(YOUR TASK):
Render the entries from the line containing "Click the Output Type input field" through the line containing "(x=106, y=58)" as a JSON list of strings, one string per line and with blank lines omitted.

(RECORD SET):
================

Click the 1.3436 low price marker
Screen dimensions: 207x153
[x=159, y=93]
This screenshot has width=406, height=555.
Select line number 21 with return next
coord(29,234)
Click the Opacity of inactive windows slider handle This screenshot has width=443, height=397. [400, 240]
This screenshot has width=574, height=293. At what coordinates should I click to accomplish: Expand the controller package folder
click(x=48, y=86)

================

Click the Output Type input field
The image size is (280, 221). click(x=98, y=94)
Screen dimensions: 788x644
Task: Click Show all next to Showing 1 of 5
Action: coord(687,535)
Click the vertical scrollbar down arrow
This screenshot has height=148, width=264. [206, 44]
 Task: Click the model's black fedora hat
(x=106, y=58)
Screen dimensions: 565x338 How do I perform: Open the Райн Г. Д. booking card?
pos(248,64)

================

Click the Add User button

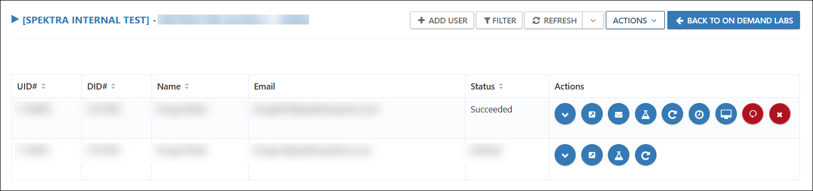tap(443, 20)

================

(TASK RESPONSE):
[
  "Click the Output Type input field",
  "The image size is (280, 221). click(x=98, y=94)",
  "Screen dimensions: 788x644",
  "Task: Click Show all next to Showing 1 of 5",
  "Action: coord(687,535)",
  "Click the vertical scrollbar down arrow",
  "This screenshot has height=148, width=264. [206, 44]",
  " Task: Click the model's black fedora hat",
  "(x=106, y=58)"
]